(Records excerpted from a collection)
++++++++++++++++++++

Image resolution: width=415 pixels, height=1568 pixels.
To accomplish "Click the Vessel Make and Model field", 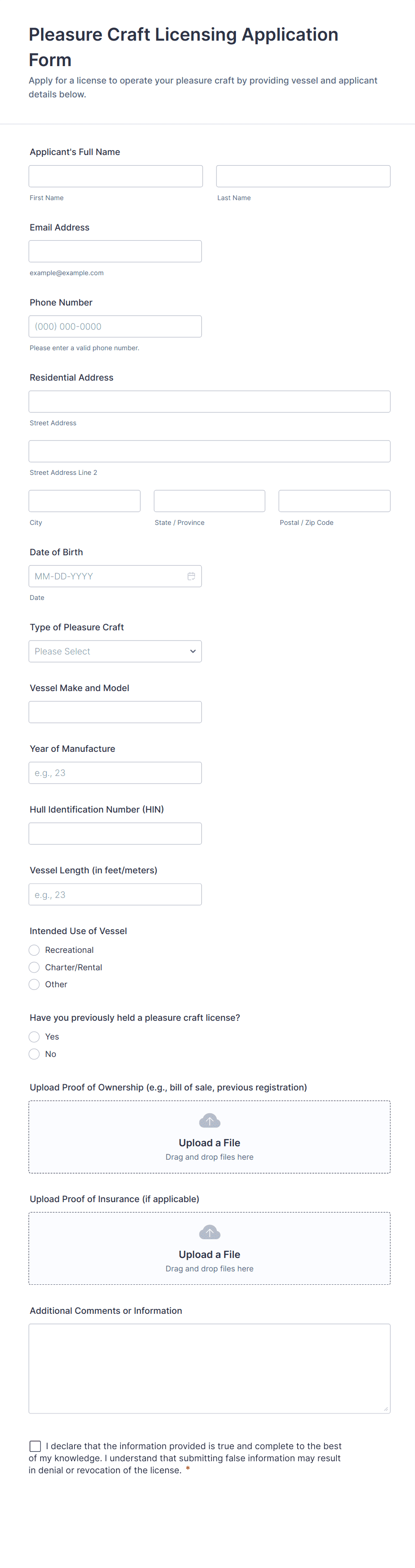I will [115, 712].
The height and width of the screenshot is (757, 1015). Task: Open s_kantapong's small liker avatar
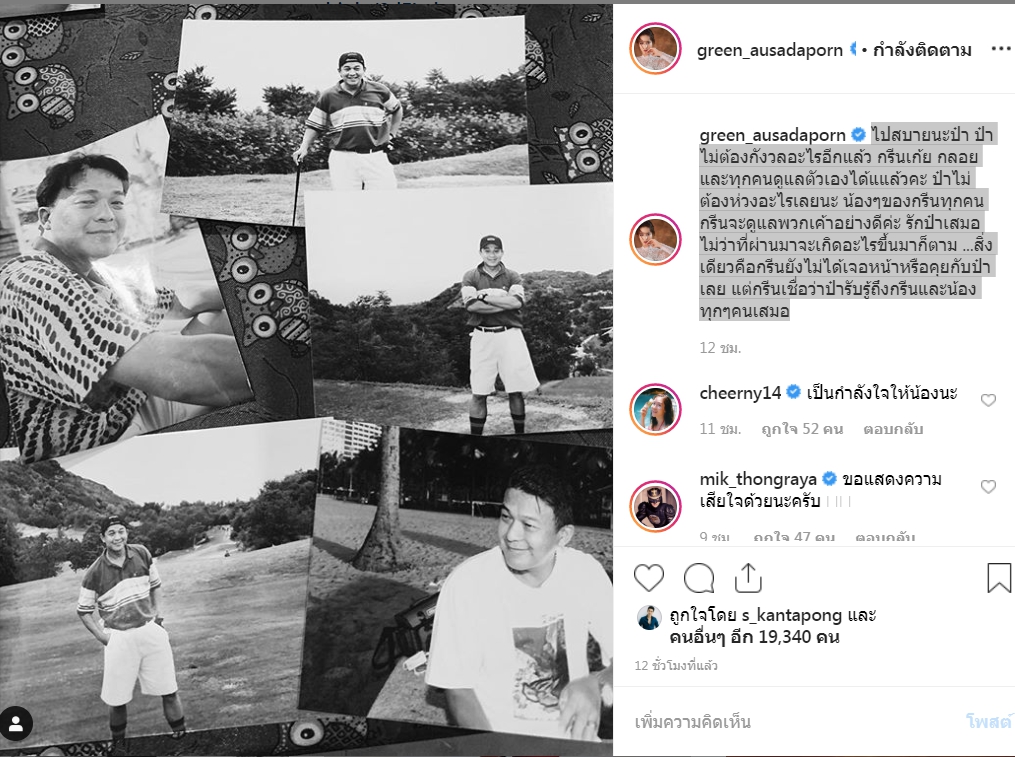[x=649, y=618]
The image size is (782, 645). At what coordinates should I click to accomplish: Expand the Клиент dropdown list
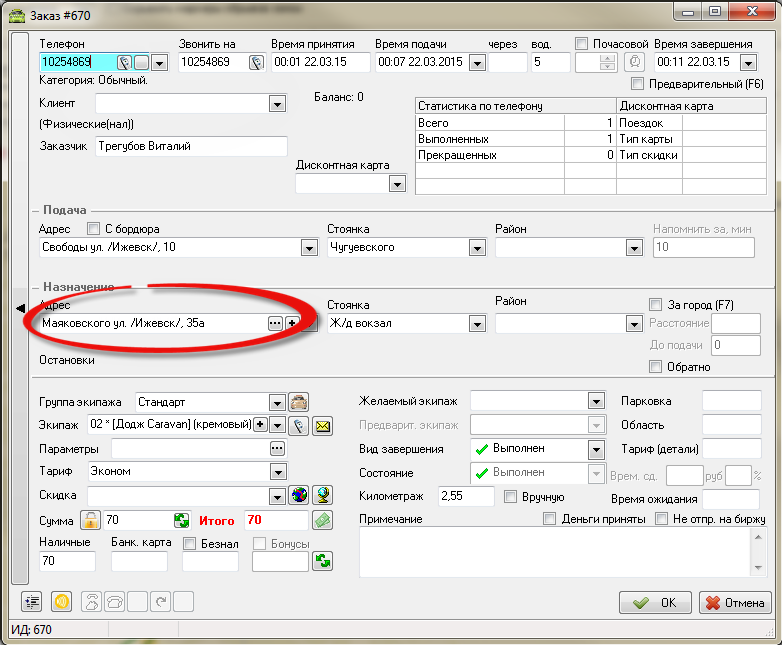[277, 104]
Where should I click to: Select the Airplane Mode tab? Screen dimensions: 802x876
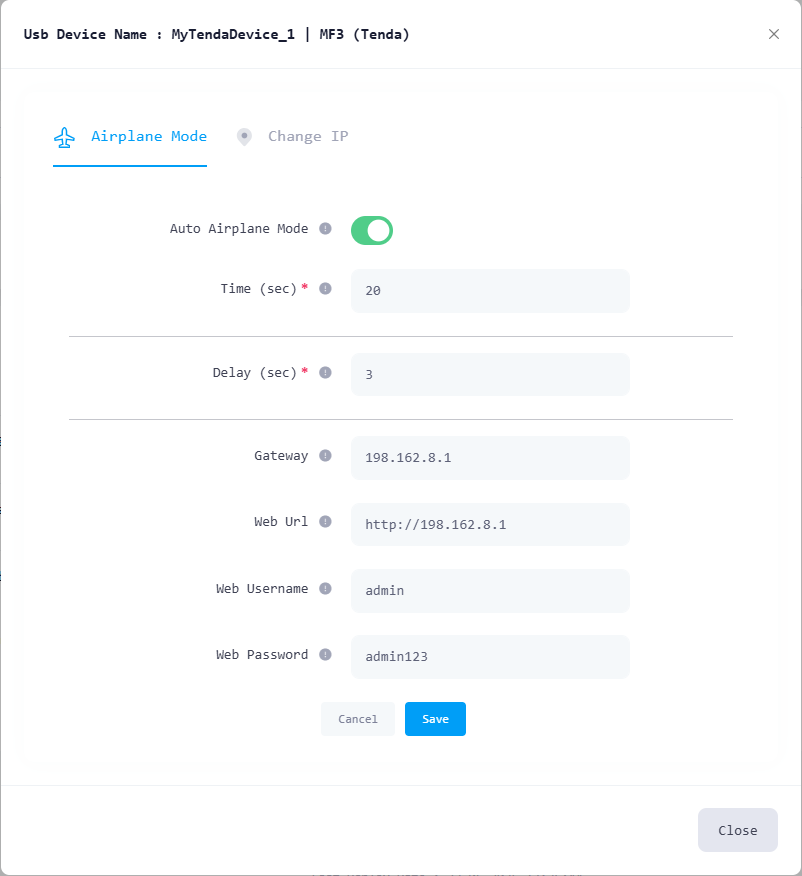coord(130,137)
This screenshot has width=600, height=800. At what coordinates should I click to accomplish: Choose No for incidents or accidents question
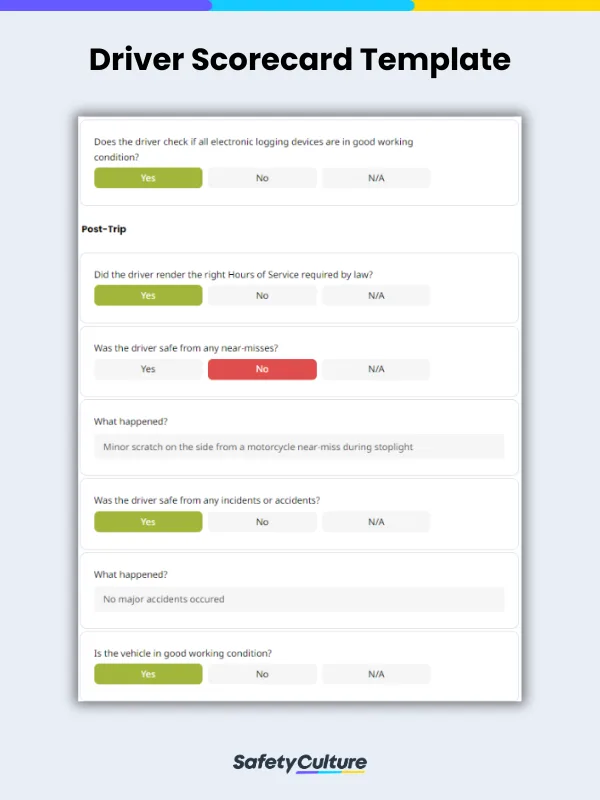click(262, 522)
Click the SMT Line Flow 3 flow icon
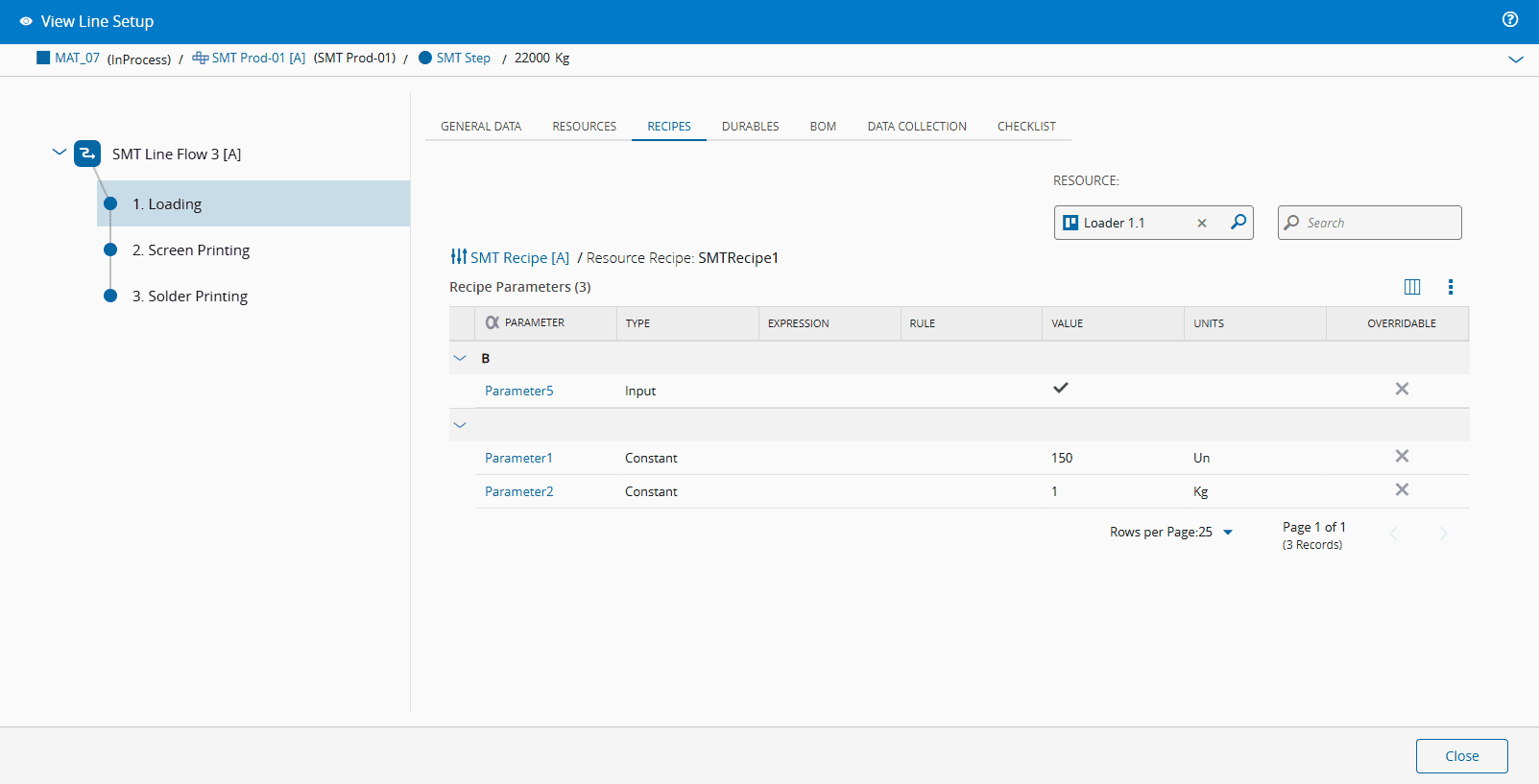Screen dimensions: 1539x784 (x=87, y=154)
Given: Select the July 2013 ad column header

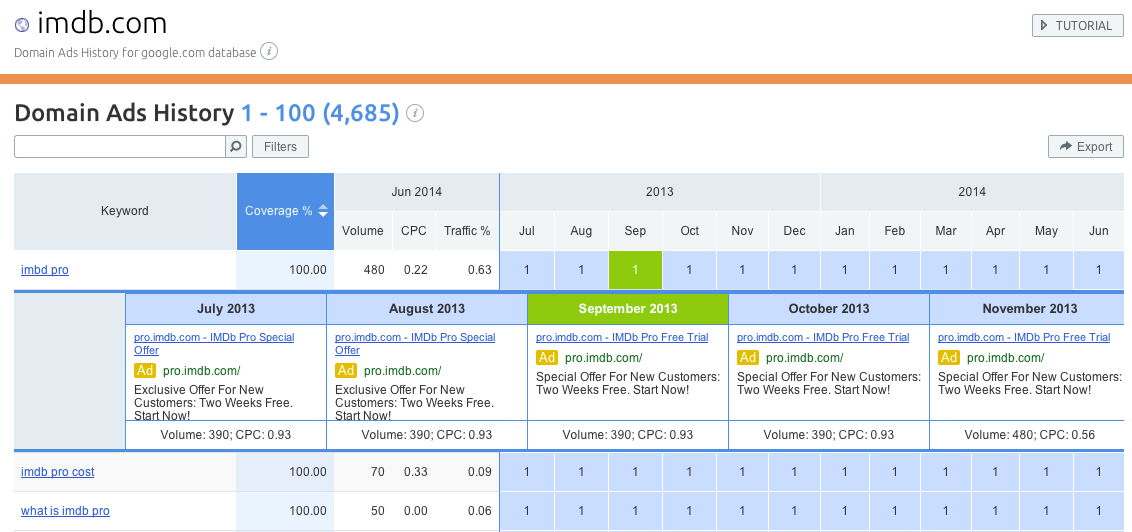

++++++++++++++++++++

DESCRIPTION OF THE TASK: The answer must be an exact transcription of the lines from the one containing "This screenshot has" through the last line of the records above, both included, with no pictures.

RESPONSE AREA:
This screenshot has width=600, height=800. At what coordinates should I click to accomplish: Choose No for incidents or accidents question
click(262, 522)
Click the SMT Line Flow 3 flow icon
Screen dimensions: 1539x784 (x=87, y=154)
Given: Select the July 2013 ad column header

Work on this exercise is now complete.